EXERCISE SET.
- 1) In the blog post about handing out cards for the writer's site, what name did the man at the bar say the writer would use for him?
- 2) Write the next few paragraphs of the blog post, picking up after its final sentence.

-- START OF GIVEN TEXT --

Here’s what I was thinking…….

I have now started to tell more and more people about my writing, including getting cards made….you can order 1000 for twelve bucks or something so why not?  I hate writing http://www.followingfunny.com on a bar napkin, a piece of scratch paper or the back of a deposit slip.  It’s not professional and it’s hard to remember where it came from…..and let’s not even talk about the bad branding.

This means that a fairly close circle of friends now know that I have a hobby.  Most are not surprised…..some are completely shocked.

I find it hilarious when some of my friends/acquaintances ask “will you be writing about me?” or “will you be writing about this?” (meaning what’s happening right then)  I usually say no but am secretly making notes about the moment, hoping they will fit into a story somewhere.  Oddly enough, there’s more that I don’t write about than I actually do write about because I don’t want to be offensive, my family might be reading it or I just cannot put it in words.

Tonight on my way home from a night away I stopped to see a friend who owns a bar.  She asked me for some more cards because she had given them all out and one of the guys said, “oh, I saw those yesterday and was wondering what they were all about”.  Then he started asking questions, we chatted, I gave him a card and he asked “oh, do I dare read it, have you been writing about me”.  I said no, “I don’t mention names and I’m fairly general with a lot of things I write”.

After some conversation I said “oh I have to write about that” and he asked “so you won’t use my real name?” and I said “no”.  He looked and me and we started laughing and he said “oh yeah, you’ll use Kris with a K”.  Well, that was enough to last the entire night.  It was Kris with a K from then on out.  I pretended to make mental notes, I actually made notes and act like I would really tell stories about him and the chickens running around in his front yard.

Sometimes you just have to make them sweat……

Lionel Richie Concert

The other night there was a country music concert on TV that featured Lionel Richie and his music.  It was a great concert with wonderful performances.  I was a child in the 70s and 80s so I completely enjoyed it.

-- END OF GIVEN TEXT --
-- START OF DATA LINES --

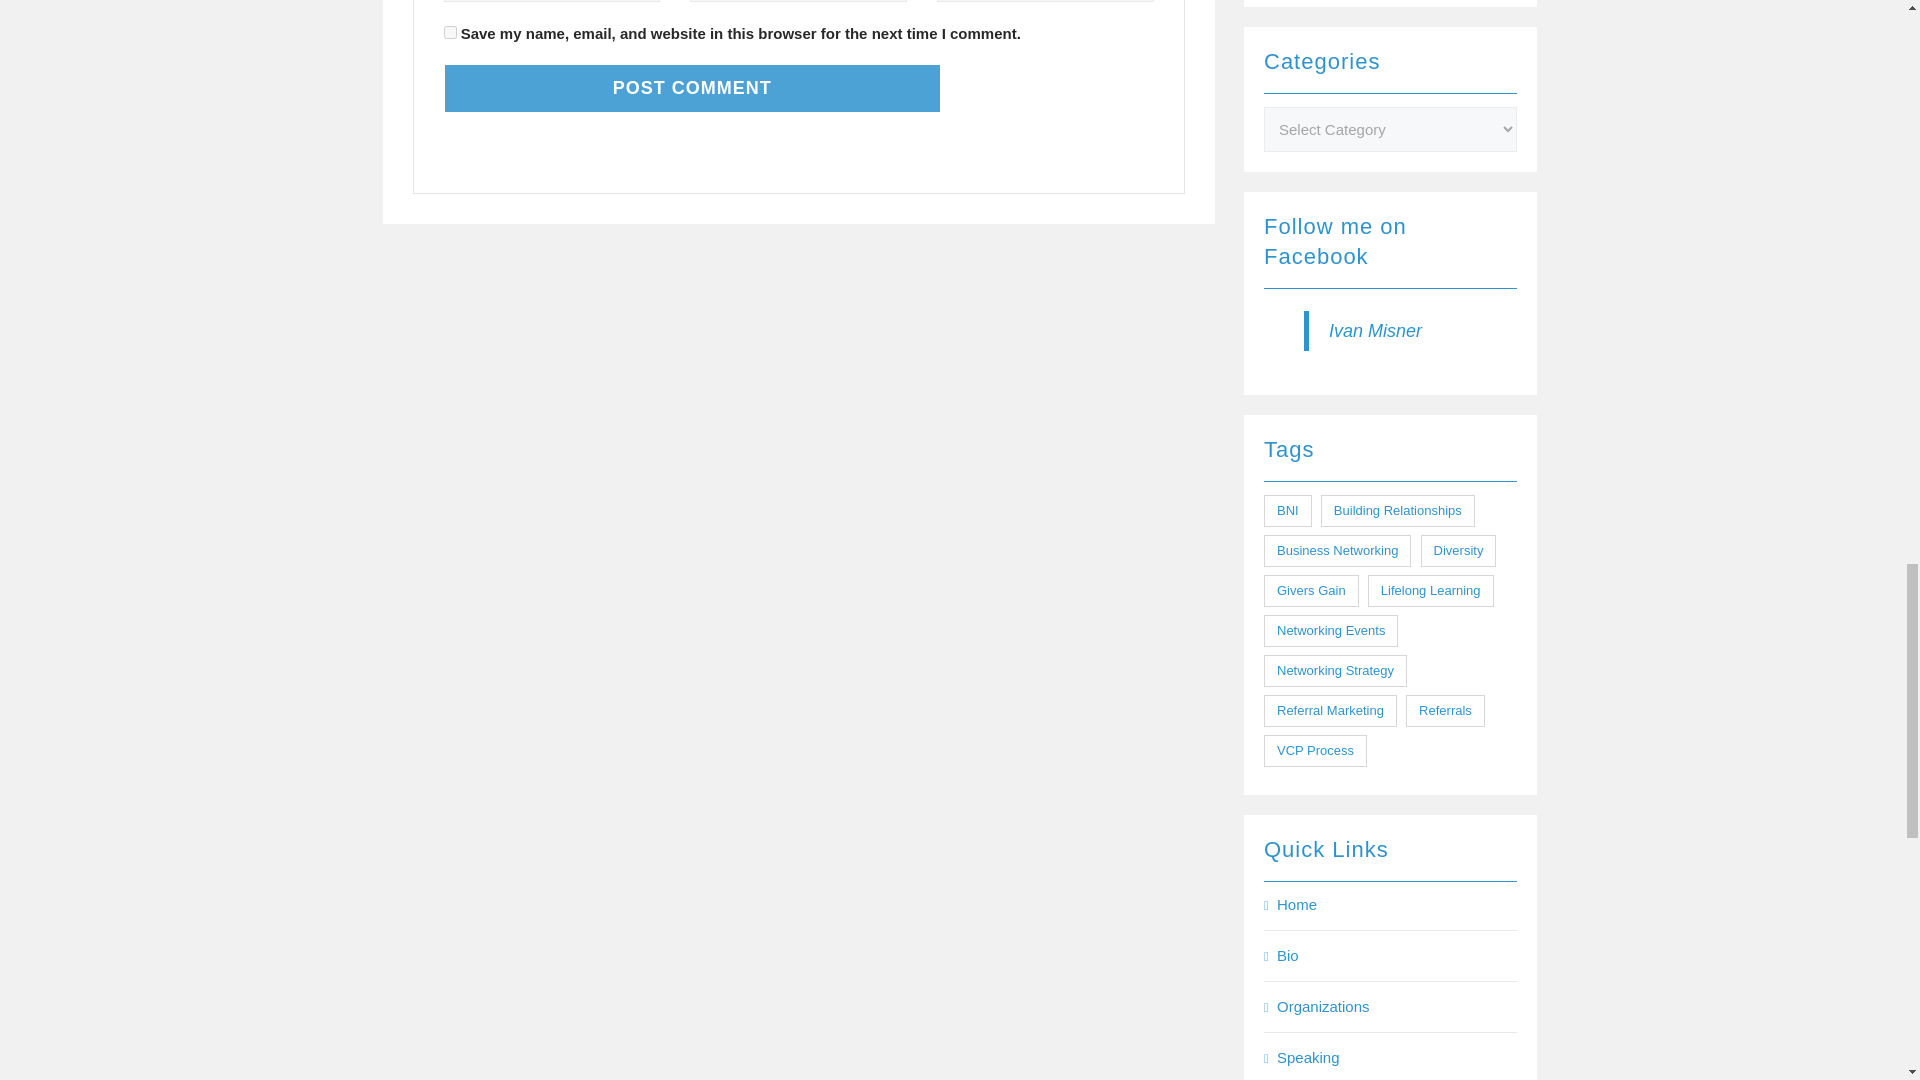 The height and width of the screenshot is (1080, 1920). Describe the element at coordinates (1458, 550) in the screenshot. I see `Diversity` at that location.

-- END OF DATA LINES --

EXPECTED RESPONSES.
- 1) Kris with a K

- 2)
The funny part of the show was actually the crowd and a few of the performances.  Almost every crowd shot made me giggle or shake my head.  What’s really funny is that I received a text message from a coworker about 30 minutes into it regarding writing material.  I would like to share some of the texts we exchanged during the show.

Her: There is some prime writing material on CBS right now.  The crowd is highly entertaining.

Me: Oh yes, watching it.  Love the plastic beer glasses they all have.

Her: My hubby likes all the 50+ year old couples, women forcing their men to dance and when not dancing, snapping their fingers.

Me: Careful on the 50s, I’m almost there. 😉  Those two old blond women in the front were once the tramps on Lionel’s bus.

Her: Haha, the crowd is almost more entertaining than the songs. PS – there is no way you are even close to these crazy crowd members.

Me: You should see me at a Brett Michael’s concert!!  I’m in love with Jason Aldean.

Her: As am I!! I love the people in the crowd trying to sing along but are caught saying the wrong words.

Me: I know.  Who’s the drunk old broad with the butch haircut?  Should we know her?

Her: No idea. I laughed out loud at her though.

Me: Me too.  She had the look like……OMG, he just made eye contact with me……

Her: How about the group shot with hands in the air?

Me: Jesus grandma, put your arms down!!

Her: Your granddaughter wants her shirt back!

Me: LOL.  I just peed my pants at those two women.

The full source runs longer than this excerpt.